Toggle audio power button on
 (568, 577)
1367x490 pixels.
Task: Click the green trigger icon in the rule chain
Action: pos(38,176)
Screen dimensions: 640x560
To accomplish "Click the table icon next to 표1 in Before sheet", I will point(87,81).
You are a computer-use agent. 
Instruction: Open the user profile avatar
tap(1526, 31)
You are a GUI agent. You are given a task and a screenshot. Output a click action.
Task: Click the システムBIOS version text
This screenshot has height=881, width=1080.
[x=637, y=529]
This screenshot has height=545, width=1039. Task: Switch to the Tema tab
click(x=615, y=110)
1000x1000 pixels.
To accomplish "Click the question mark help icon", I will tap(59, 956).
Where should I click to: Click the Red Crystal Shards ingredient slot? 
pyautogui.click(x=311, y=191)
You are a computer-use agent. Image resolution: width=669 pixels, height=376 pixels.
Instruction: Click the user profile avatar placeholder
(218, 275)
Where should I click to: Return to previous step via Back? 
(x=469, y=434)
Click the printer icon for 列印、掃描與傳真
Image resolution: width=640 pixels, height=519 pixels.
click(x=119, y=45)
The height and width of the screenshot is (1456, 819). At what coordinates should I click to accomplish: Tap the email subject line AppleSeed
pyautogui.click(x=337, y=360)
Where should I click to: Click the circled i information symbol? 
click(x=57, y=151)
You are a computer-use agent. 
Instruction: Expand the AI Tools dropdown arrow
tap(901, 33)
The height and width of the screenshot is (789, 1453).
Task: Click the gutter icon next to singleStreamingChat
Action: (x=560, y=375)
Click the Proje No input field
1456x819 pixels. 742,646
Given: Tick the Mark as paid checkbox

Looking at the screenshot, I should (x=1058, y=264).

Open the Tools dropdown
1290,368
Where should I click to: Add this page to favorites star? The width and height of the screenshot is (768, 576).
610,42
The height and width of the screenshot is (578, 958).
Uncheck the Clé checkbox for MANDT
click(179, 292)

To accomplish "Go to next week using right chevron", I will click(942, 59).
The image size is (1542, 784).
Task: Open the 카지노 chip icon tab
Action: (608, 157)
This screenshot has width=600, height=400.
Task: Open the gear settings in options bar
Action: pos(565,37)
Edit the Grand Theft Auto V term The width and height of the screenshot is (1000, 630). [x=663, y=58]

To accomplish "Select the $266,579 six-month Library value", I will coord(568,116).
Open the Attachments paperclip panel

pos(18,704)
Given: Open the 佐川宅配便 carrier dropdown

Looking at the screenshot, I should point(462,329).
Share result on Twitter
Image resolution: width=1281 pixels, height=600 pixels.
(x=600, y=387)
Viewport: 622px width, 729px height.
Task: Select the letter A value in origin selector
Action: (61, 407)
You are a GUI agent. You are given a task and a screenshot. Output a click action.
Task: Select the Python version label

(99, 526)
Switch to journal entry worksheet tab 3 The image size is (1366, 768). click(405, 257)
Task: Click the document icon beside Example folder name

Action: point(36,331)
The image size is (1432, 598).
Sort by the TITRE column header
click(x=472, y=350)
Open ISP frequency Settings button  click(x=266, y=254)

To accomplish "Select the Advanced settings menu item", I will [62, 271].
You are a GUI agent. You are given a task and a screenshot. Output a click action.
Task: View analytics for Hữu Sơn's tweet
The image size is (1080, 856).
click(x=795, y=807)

Exercise aim
Return, word for word, the line containing "Task: View analytics for Hữu Sơn's tweet" and all lines after it through the last line of the records, and nothing else.

Response to this exercise
Task: View analytics for Hữu Sơn's tweet
The image size is (1080, 856).
click(x=795, y=807)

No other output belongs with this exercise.